Todo apunta, por otra parte, a que aún se tardarán varios años en encontrar una vacuna. Los motivos principales son dos: todavía no se conocen todas las proteínas del virus y solo existen cinco laboratorios en todo el mundo equipados para trabajar con virus de este tipo. Por ello, se hace necesaria la implicación local que piden - ya a gritos - desde MSF, la OMS, la Cruz Roja y otras ONG que trabajan, con enorme riesgo, en la zona. Una intensa campaña informativa y de concienciación social para que pueda atajarse sin más dilación este brote, el peor de la historia.
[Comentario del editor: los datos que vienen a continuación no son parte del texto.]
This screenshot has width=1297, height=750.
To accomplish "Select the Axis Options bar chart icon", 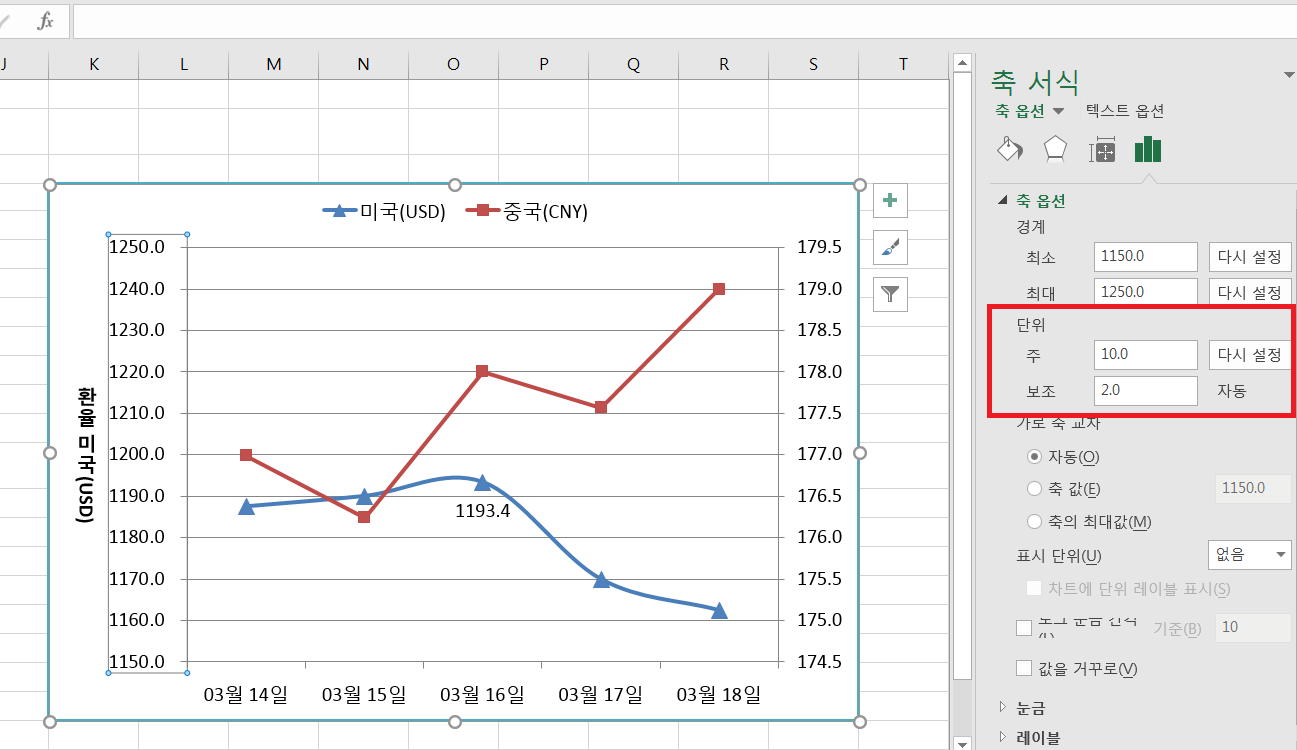I will 1147,150.
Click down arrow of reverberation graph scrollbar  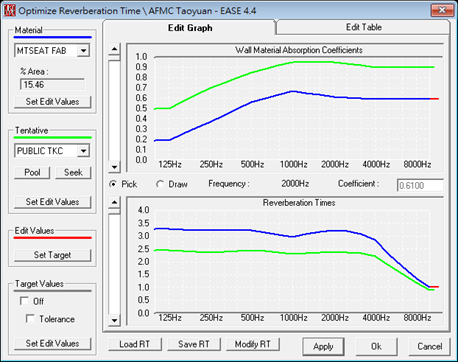pos(114,320)
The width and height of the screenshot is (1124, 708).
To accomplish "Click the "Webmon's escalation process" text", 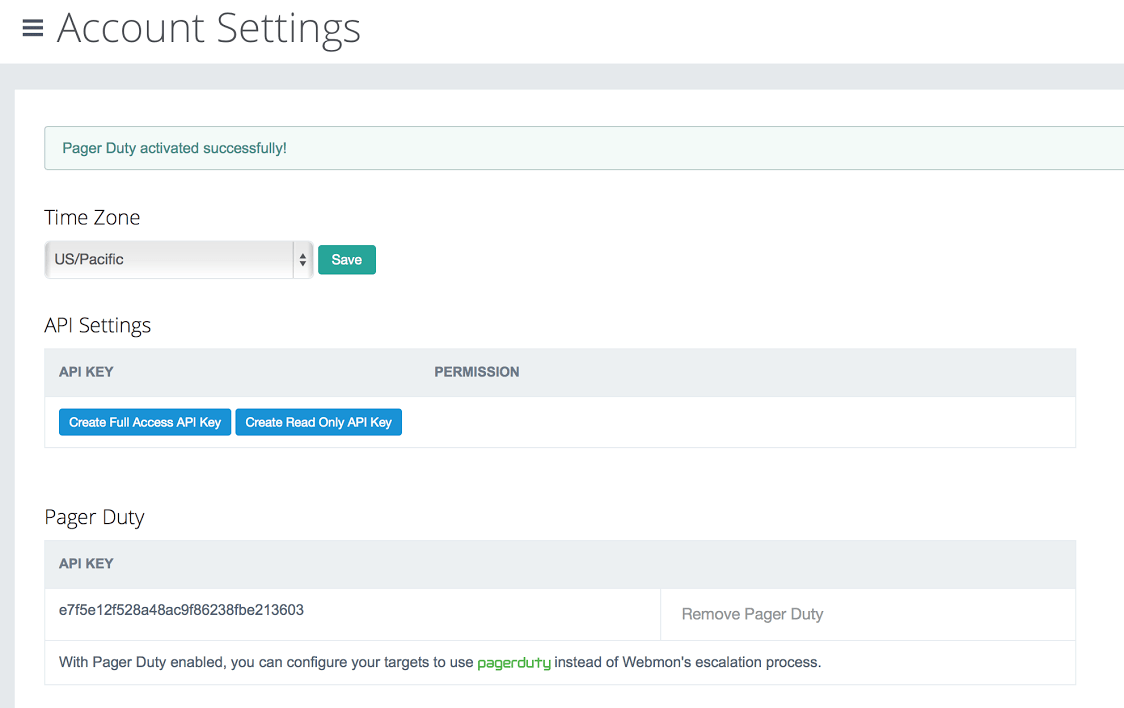I will (x=720, y=662).
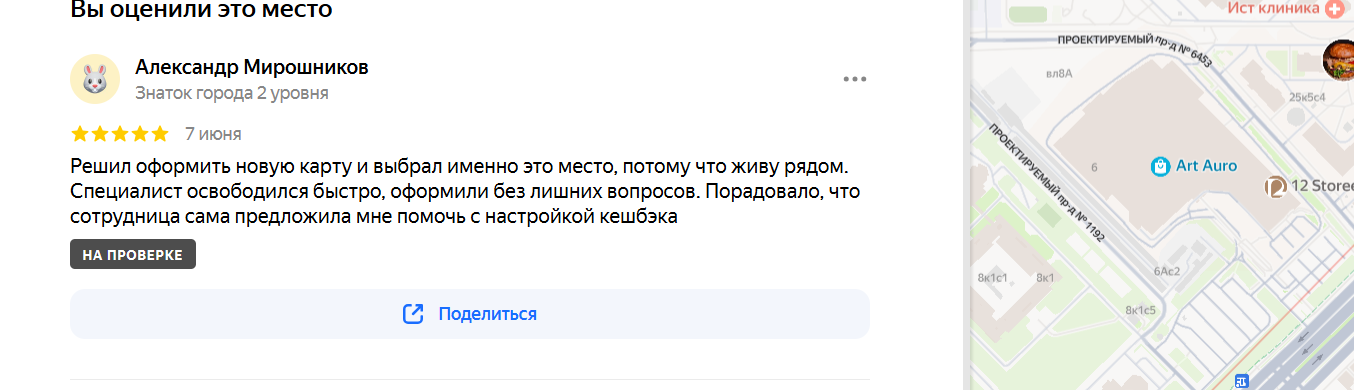The width and height of the screenshot is (1354, 390).
Task: Click the burger photo map marker
Action: click(x=1339, y=60)
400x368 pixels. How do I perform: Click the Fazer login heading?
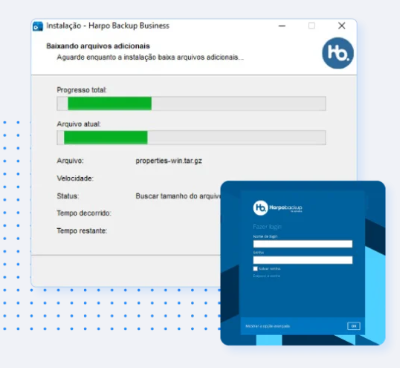(267, 227)
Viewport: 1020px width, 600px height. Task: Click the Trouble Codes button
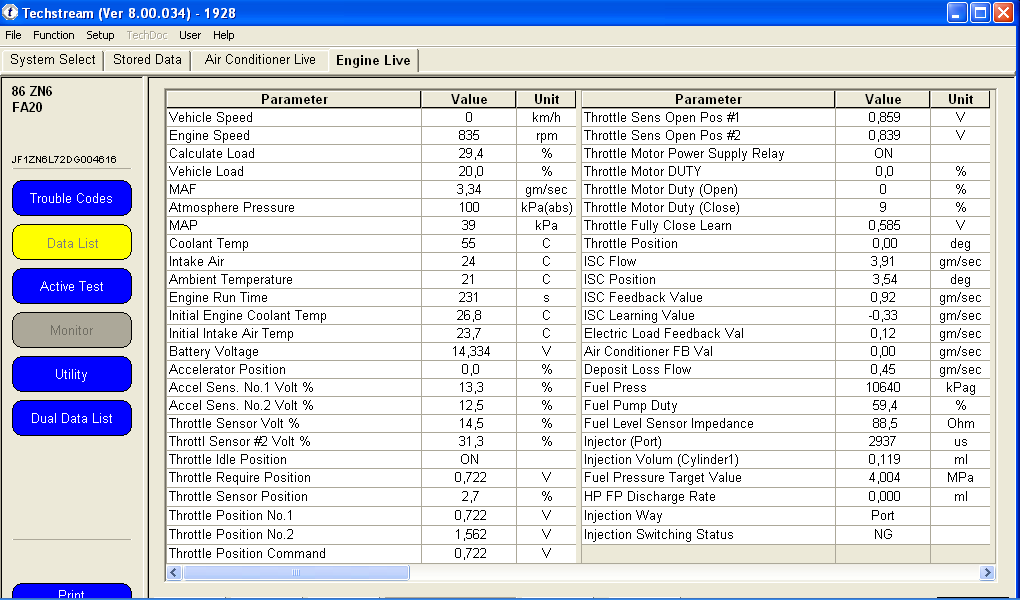click(71, 198)
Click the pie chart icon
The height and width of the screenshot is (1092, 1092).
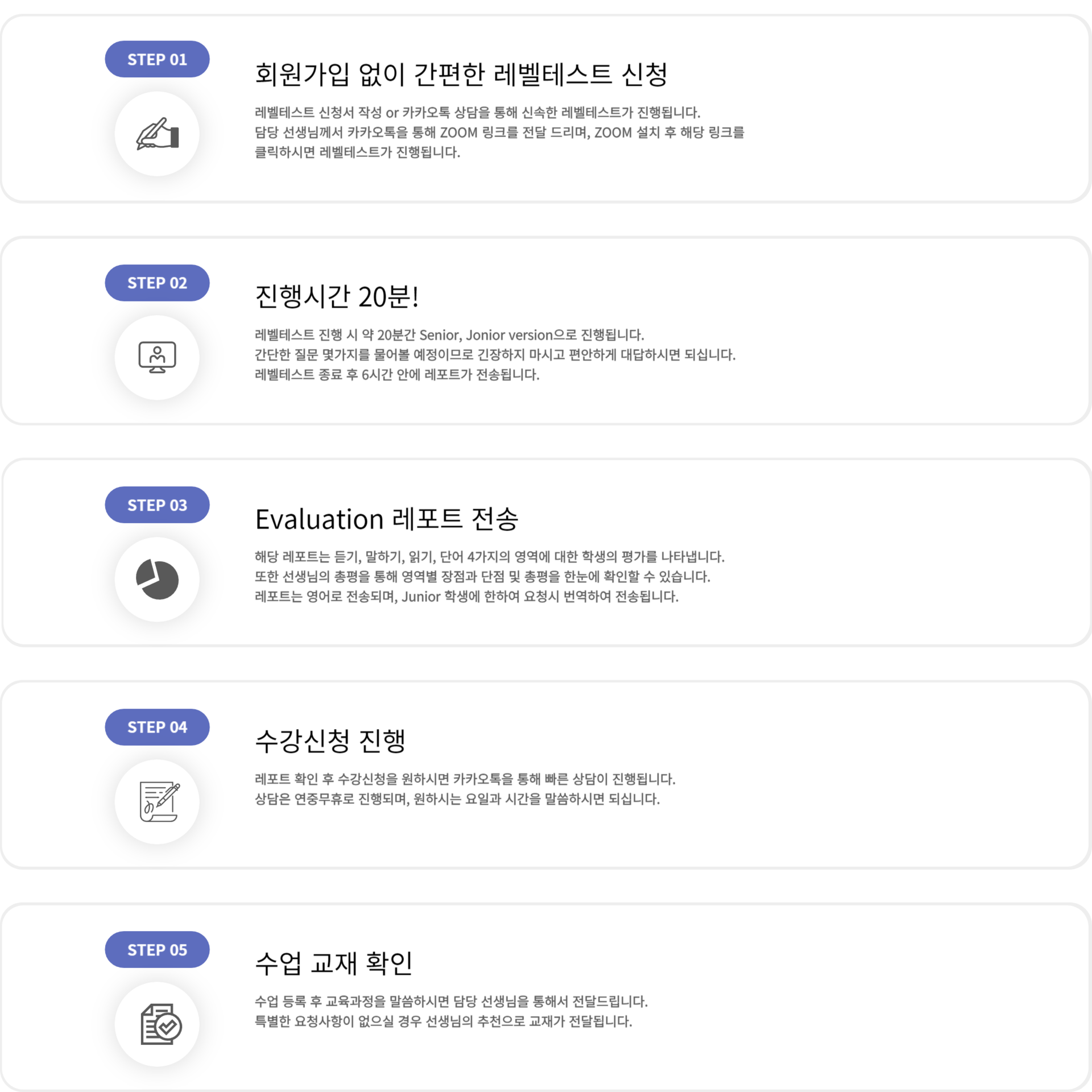(x=157, y=580)

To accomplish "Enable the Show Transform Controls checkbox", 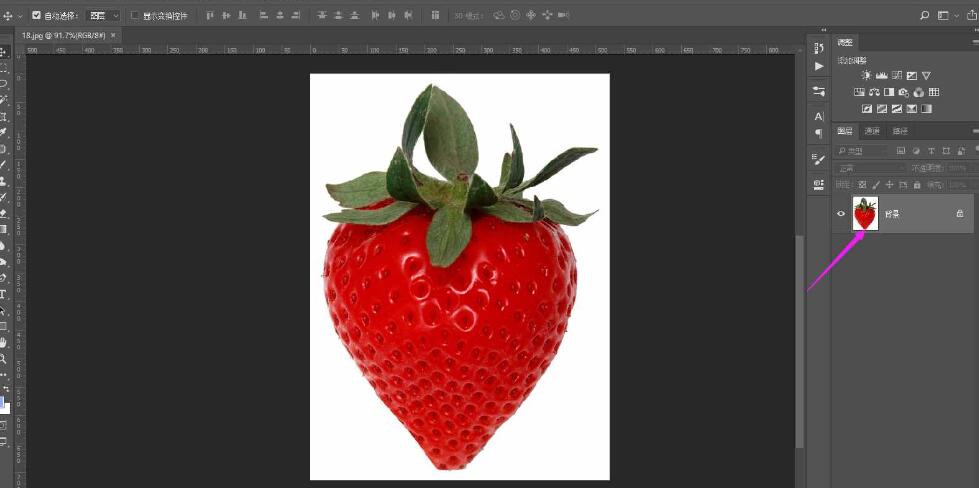I will coord(135,15).
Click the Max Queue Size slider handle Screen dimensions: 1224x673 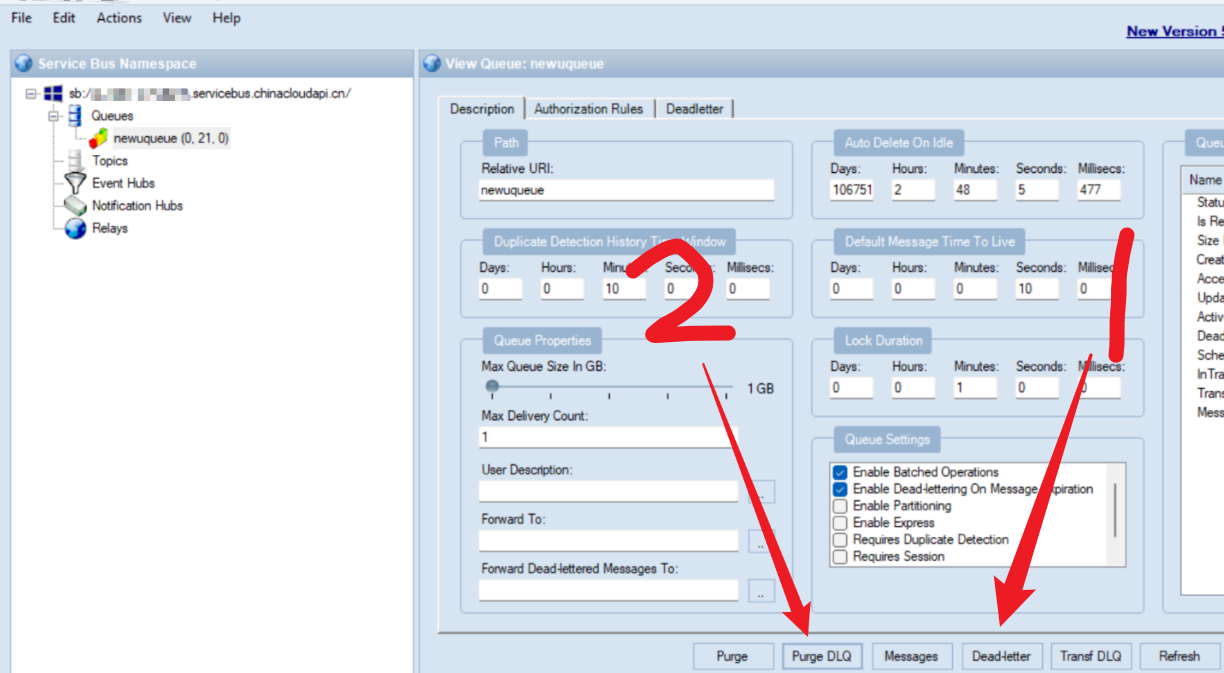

Porque es la primera vez que aparece el virus en África Occidental, la primera ocasión en la que se ven involucrados tres países al mismo tiempo y, también la primera vez, que se dan brotes en las capitales y otros grandes núcleos de población. Esconder a los enfermos y, si sobreviven, apartarse después de ellos parece una maldita broma diabólica. Especialmente, en una época en la que la ciencia es capaz de explicar lo que en otra época pudo achacarse a castigos divinos o inexplicables aojos. Igual que durante siglos ocurrió con la lepra. Y hace no tanto, con el VIH.